* Aim of the exercise: Please render this sentence from the roofing thread in Spanish: "Any roofing system has various specifications ranging from 10-30 years."

++++ Excerpted text

# Built Up Roofing (BUR) vs Modified Bitumen Roof (Torch Down)



## RacerX (Jan 16, 2010)

I need some advice and/or opinions about these types of roofs. I have a flat section of roof on my house that needs to redone. I had this roof completely torn off and redone (BUR) approx 11 years ago. I spent a whole lot of money with a LICENSED contractor on this roof wanting not to have to deal with it again for a long time. Apparently it wasn't done correctly according to the roofers that have come out and bid the job. I was told that they didn't prime the edge metal correctly and this caused the edge to lift up/de-lam and water to wick in. It has destroyed all of the fascia on this part of the roof and some of the sheathing underneath. Other than the edges lifting up/ de-laming, the roof is still in relatively good shape. This is a FLAT roof with less than 1/4" per foot fall. Some of the guys bidding have suggested modified bitumen (torch down) as the way to go and some say that the BUR is the way to go. Which would provide me with the better roof? Which would last longer? Is it better to go with a 4ply (base, 2 11 lb. plys, granulated cap sheet) or a 5ply (base,3 11 lb. plys, granulated cap sheet)BUR? What about a 2 ply modified bitumen vs. a 3ply modified bitumen? I live So Cal. and we don't get a ton of rain. I would like this roof to last at least 10-15 year min. Thanks in advance for any advice or suggestions!


----------



## johnk (May 1, 2007)

A roof is only as good as the applicator.IMO they both great systems if installed right.Doing research on your contractor is most important.Visit some of their old work and visit jobs currently in progress.This is the best advice.You could have a 1 layer roof outlast a 10 layer roof,all depends who put it on:wink:


----------



## MI-Roger (Aug 8, 2009)

*I don't agree with the terminology*

All 4-ply BURs that I have encountered use 4 layers of 15 pound (or heavier) felts, the insulation and ballast *do not* count as plies. I wold call the two roof compositions you described as a 2-ply and a 3-ply roof, constructed using underweight material.


----------



## hammer71h (Jan 23, 2010)

*mulehide*

ask your contractor about a brand called mulehide...it is a granualted cap sheet...it comes in 1 square rolls...if you use their base sheet underlayment..it upgrades the warranty to 15 years...i have installed two of these systems recently...and they look great...whats nice about them is they come in the same colors as most shingles...weatheredwood...gray...etc...

chris


----------



## Grumpy (Dec 12, 2003)

Any roofing system has various specifications ranging from 10-30 years. For example a smooth surfaced BUR roof with only 2 felt ply's is a 10 year rated roof. Therefore if that's what you paid for when you had your roof replaced years ago, you got what you paid for. Having said that there are many many BUR roof using coal tar pitch and 5 ply's of felt that are in service 30 years after they were installed.

++++++++
++++ Record extracts

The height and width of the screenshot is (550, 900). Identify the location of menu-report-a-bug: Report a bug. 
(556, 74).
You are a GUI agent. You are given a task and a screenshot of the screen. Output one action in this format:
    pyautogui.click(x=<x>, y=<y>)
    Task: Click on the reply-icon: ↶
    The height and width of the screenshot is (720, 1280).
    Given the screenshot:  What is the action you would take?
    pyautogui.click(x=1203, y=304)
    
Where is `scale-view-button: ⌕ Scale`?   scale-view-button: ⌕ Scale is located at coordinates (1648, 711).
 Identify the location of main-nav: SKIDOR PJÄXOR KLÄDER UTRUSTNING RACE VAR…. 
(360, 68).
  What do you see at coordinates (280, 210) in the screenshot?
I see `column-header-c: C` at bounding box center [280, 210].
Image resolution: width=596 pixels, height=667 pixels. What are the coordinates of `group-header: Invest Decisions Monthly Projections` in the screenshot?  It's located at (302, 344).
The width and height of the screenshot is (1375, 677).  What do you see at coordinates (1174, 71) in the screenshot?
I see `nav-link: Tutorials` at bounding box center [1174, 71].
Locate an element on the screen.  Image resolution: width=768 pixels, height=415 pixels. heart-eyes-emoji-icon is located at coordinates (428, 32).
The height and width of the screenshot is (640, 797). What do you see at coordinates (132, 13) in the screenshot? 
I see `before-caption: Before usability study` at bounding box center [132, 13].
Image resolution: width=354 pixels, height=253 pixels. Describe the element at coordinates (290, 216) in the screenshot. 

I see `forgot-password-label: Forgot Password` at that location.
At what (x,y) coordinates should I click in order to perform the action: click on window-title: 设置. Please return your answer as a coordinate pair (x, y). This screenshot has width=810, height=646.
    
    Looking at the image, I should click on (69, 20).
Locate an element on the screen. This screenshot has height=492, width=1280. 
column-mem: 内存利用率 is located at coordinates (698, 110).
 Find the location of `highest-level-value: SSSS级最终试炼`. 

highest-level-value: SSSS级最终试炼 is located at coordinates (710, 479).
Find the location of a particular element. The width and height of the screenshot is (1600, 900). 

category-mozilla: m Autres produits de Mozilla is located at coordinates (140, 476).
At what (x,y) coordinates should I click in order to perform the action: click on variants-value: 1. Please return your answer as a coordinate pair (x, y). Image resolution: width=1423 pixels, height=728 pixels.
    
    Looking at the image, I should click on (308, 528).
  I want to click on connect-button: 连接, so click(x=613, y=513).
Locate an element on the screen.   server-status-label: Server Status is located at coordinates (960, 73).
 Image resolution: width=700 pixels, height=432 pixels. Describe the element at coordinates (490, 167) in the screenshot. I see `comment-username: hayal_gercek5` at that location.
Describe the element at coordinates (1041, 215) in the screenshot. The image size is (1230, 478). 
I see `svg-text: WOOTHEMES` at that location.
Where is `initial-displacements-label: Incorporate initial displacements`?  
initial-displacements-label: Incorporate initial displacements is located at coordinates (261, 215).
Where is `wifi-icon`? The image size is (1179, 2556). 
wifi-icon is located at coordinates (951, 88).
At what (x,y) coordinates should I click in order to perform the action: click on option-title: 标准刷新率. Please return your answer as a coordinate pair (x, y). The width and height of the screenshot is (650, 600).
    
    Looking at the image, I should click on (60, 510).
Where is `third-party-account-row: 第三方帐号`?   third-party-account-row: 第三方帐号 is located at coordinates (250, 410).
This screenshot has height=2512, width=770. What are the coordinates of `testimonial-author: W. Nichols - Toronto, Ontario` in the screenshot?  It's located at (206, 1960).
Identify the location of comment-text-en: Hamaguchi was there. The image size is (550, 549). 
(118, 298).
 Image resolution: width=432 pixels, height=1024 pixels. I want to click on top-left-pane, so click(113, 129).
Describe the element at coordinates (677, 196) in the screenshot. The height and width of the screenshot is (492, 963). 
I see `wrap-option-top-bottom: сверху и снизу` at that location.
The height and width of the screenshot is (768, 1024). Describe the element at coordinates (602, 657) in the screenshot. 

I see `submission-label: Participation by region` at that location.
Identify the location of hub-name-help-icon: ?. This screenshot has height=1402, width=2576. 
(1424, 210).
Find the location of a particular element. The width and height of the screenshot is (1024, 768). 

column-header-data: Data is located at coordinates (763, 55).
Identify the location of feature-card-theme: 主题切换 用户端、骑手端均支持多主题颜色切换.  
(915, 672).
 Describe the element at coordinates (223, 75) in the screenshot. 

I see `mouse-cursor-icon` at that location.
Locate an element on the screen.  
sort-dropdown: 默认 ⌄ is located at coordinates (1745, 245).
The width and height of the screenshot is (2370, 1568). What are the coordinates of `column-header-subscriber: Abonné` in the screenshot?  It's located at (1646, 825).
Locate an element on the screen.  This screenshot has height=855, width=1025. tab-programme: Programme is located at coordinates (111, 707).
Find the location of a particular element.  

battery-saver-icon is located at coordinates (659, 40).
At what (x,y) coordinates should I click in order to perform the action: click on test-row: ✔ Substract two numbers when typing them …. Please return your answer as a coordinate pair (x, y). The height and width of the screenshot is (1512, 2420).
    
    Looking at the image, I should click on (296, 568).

++++++++

* Response to the task: Cualquier sistema de techado tiene diversas especificaciones que van de 10 a 30 años.